■ Materials provided

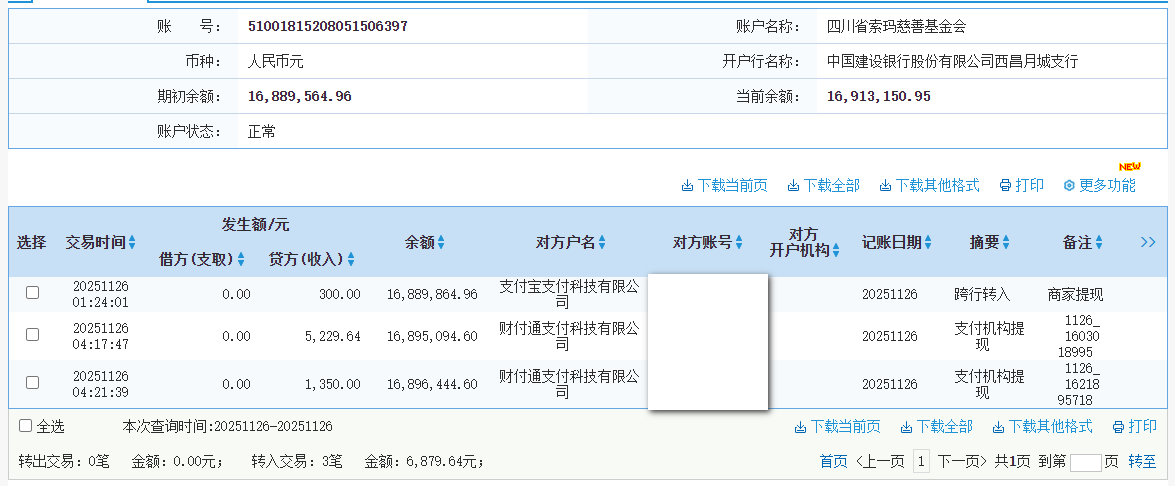Expand more columns with double chevron
1175x486 pixels.
coord(1147,242)
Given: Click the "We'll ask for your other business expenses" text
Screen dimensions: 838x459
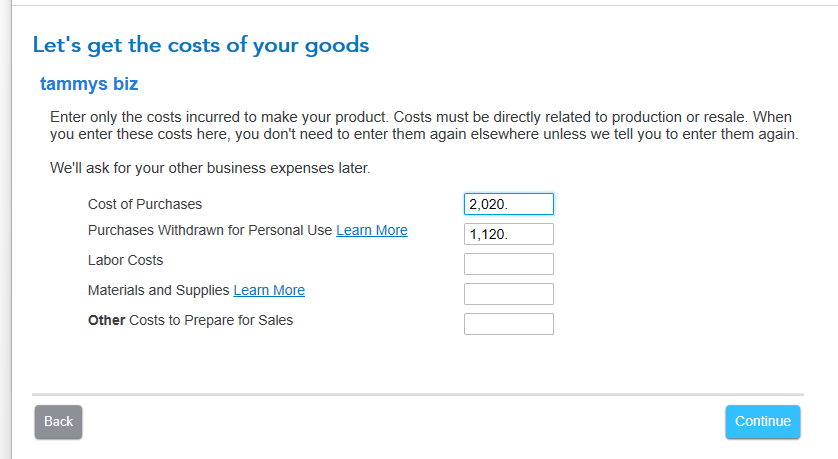Looking at the screenshot, I should click(x=210, y=168).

■ Work instructions
Pull out each line of the items above that contains the string "Given".

■ Completed task
Given: Click the "We'll ask for your other business expenses" text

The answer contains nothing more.